Auf meine Frage, warum die Patienten denn ausgerechnet ins Wilhelminenhaus nach Kiel kommen, antwortet Herr Dr. Walpuski: „Auch wegen der weichen Faktoren. Zwar haben wir die modernste Diagnostik und unsere Ärzte erbringen im OP exzellente augenchirurgische Leistungen; aber das muß ein Patient erwarten können. Das ist der Anspruch an uns selbst. Daneben hören wir immer wieder das, was uns besonders macht und abhebt: Menschlichkeit, Empathievermögen und die Art, mit der wir uns um die Patienten kümmern.“ So weiß man auch im Wilhelminenhaus, dass Essen und Trinken Leib und Seele zusammenhalten und es gibt im hauseigenen Bistro „WILHELMINE“ Gastronomie für den kleinen und großen Hunger.

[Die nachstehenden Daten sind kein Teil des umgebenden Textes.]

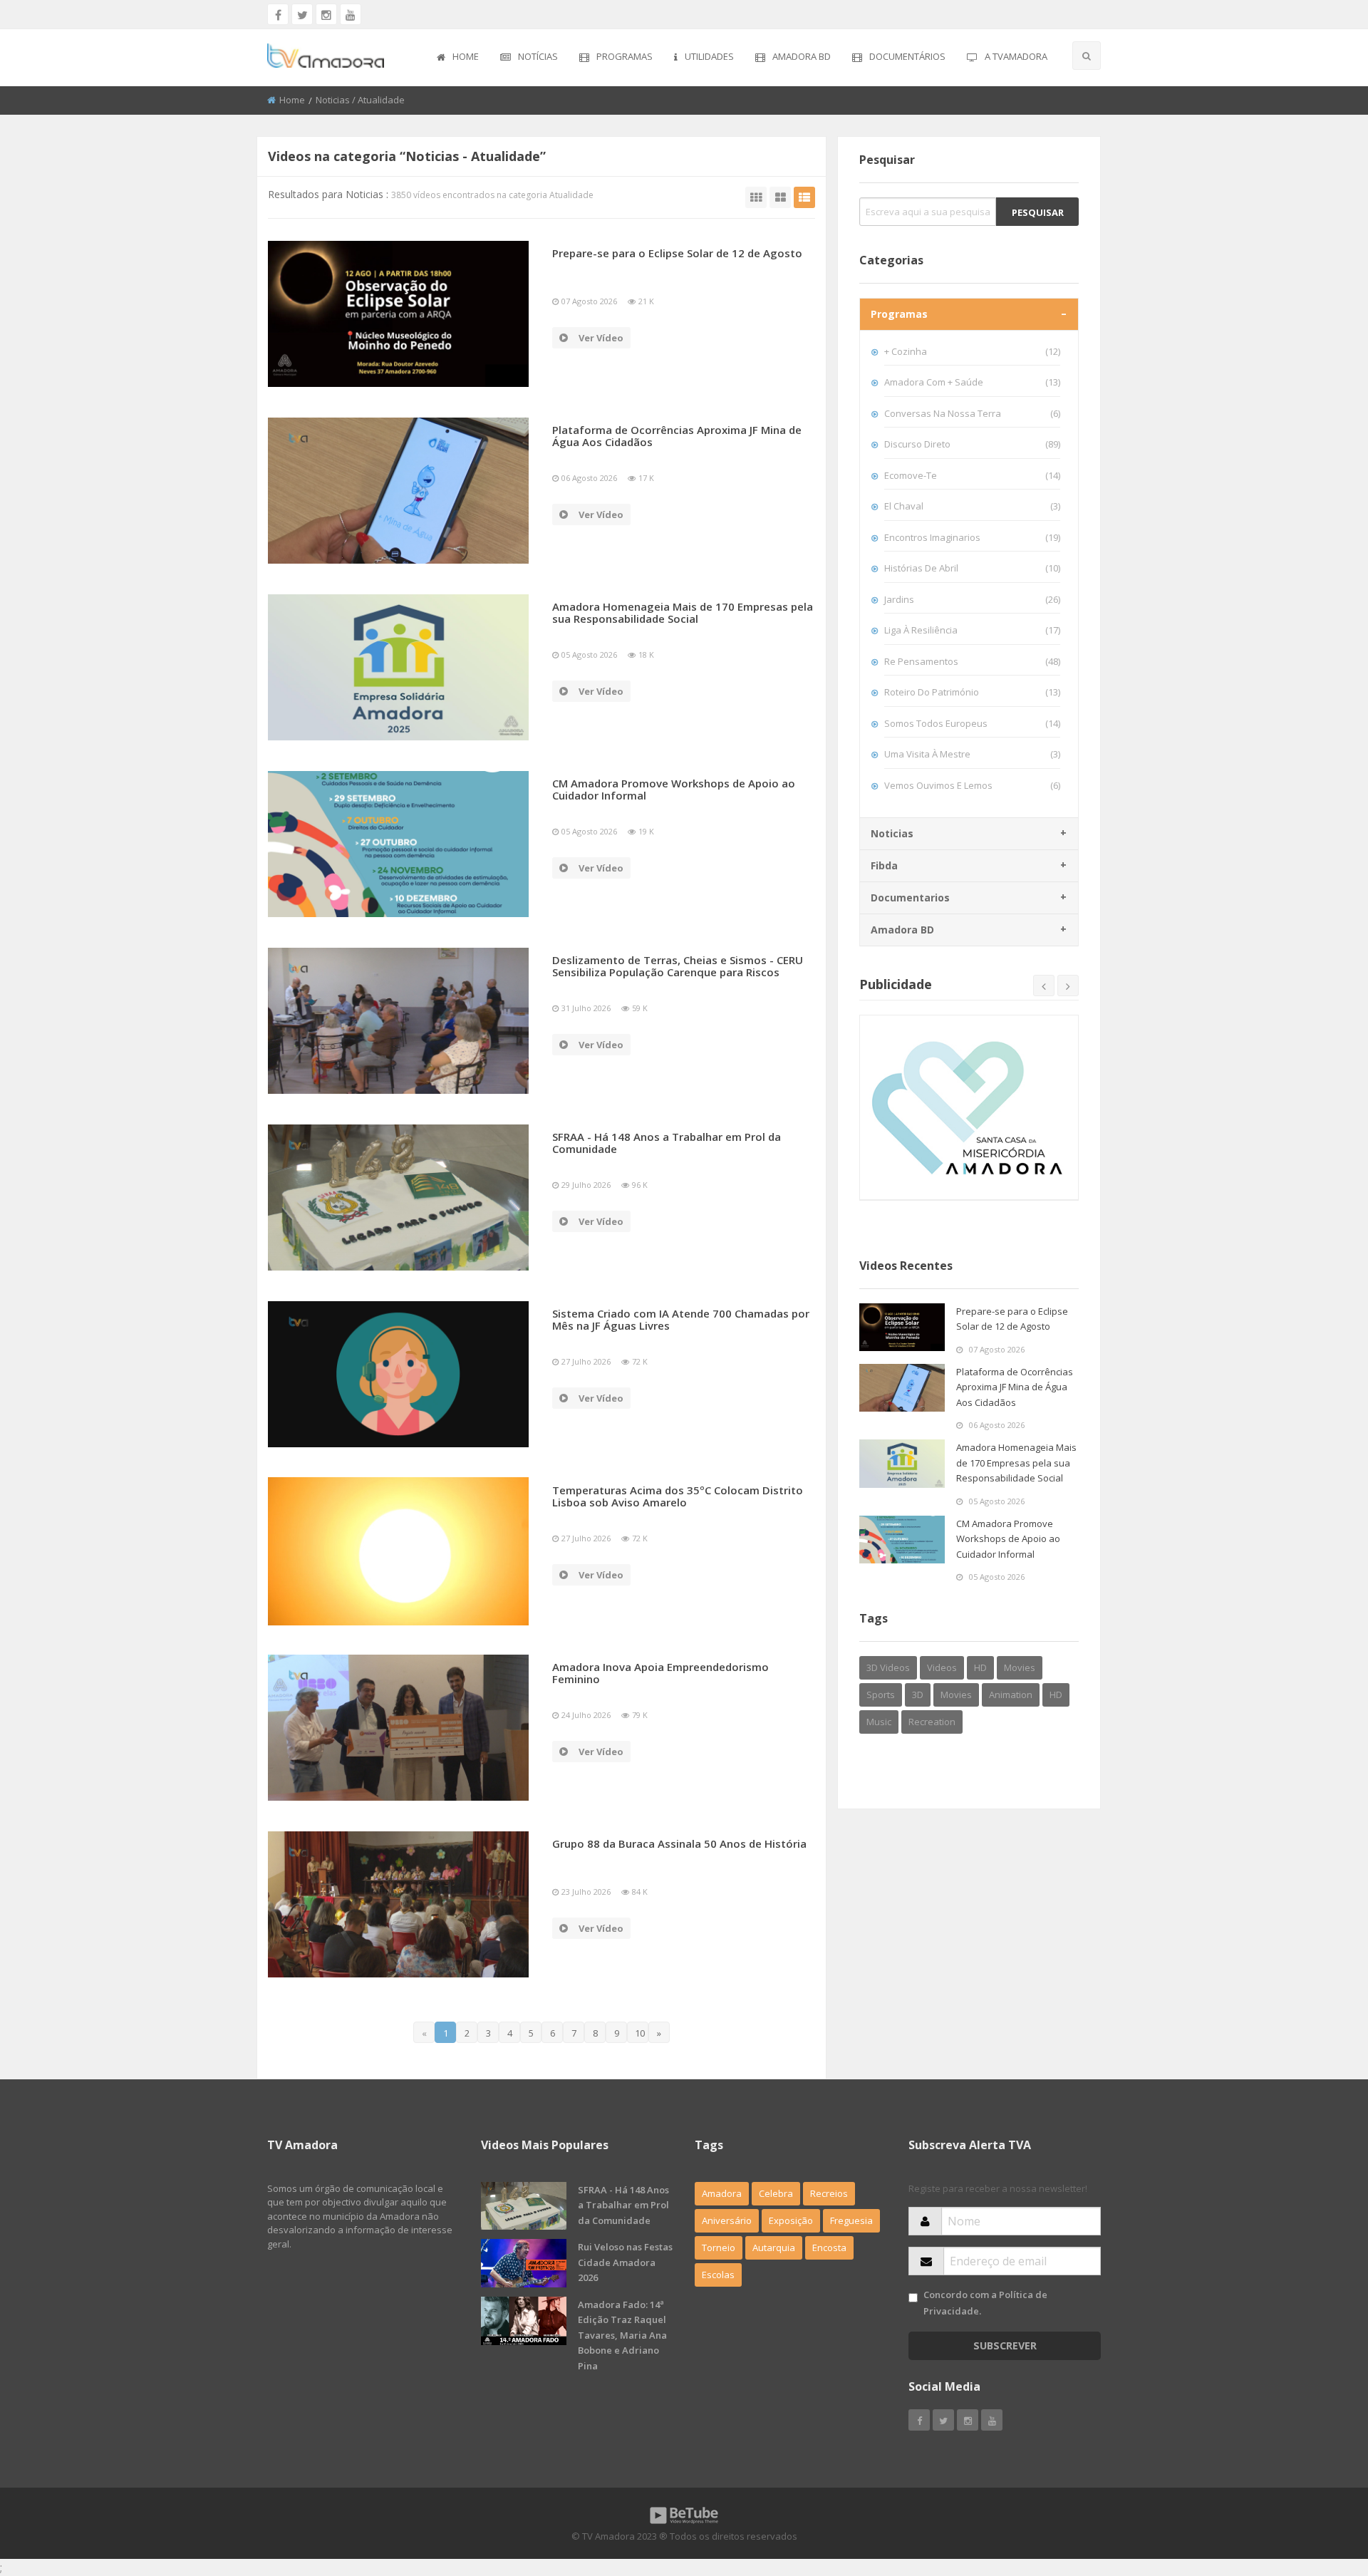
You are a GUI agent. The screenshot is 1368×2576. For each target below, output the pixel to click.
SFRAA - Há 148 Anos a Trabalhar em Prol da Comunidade (666, 1142)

Ein besonderes Highlight in den Augen der Patienten sind Lina Alkers selbstgebackene Kuchen. Oftmals kommen Patienten nur ihretwegen früher, um einen Schnack zu halten und „weil der Kuchen so lecker ist“. Die Angehörigen nutzen diese Möglichkeit ebenfalls gerne, um die Wartezeit zu überbrücken.

„Die Patienten kommen mit ihren Erkrankungen, Ängsten und Hoffnungen zu uns. Wir nehmen sie von Anfang an an die Hand“, so Dr. Walpuski. „Jeder im Team nimmt sich ausreichend Zeit. Von der Anamnese über die OP-Besprechung bis zur Erreichbarkeit nach der OP. Jeder Patient bekommt auf dem Weg nach Hause auch die Handynummer des Operateurs an die Hand. Für alle Fälle!“ Die Operationen im Wilhelminenhaus erfolgen alle ambulant. Das Leistungsspektrum des OP-ZENTRUM-WILHELMINENHAUS bietet die komplette Bandbreite der modernen Augenheilkunde; vom Einpflanzen spezieller Linsen in die Augen über die plastische und kosmetische Lidchirurgie bis hin zur Netzhaut- und Glaskörperchirurgie.
Nicht nur der Graue, sondern auch der Grüne Star ist ein Thema: „Wir müssen immer wieder mit Irrtümern aus früheren Jahren aufräumen, so etwa, dass man den Grünen Star nicht operieren kann. Das ist falsch!“ So Dr. Walpuski. Kann der Augendruck trotz medikamentöser Behandlung mit Augentropfen nicht befriedigend eingestellt werden, wird bei der OP ein sehr feiner Kunstkanal gebildet, durch den das unter Druck stehende Kammerwasser unter die Bindehaut abfließen kann. Der Augendruck normalisiert sich danach innerhalb weniger Tage dauerhaft. Die Operation gilt nach wie vor als der Goldstandard, an dem sich alle anderen Glaukomoperationen messen lassen müssen. Für die Patienten sie eine große Erleichterung, da die Augentropfen meist komplett entfallen können. Jede OP wird im Wilhelminenhaus von einem fürsorglichen Team individuell begleitet. Helles Tageslicht durchflutet den großzügigen Anästhesiebereich mit 5 Metern Deckenhöhe. Hier wirken die Anästhesistin Frau Dr. Ulmer und ihr Team. Völlig entspannt rollen die Patienten danach in die Hände des eigentlichen OP-Teams, bestehend aus den Operateuren Dr. Walpuski und Dr. Kiese, 3 OP-Schwestern und einem OP-Pfleger. Alle Eingriffe erfolgen komplett schmerzfrei. Am Ende erholen sich die Patienten im Ruhebereich. Man macht sich in diesem Moment klar, das alles überstanden ist und noch nicht einmal wehgetan hat. Glückliche Entspannung tritt ein und nie schmecken eine Tasse Kaffee oder eine Tasse Tee mit Käseschnittchen besser, als in einer solchen Situation. Und hier schließt sich der Kreis zu einer „menschlichen Full-Service“ Leistung.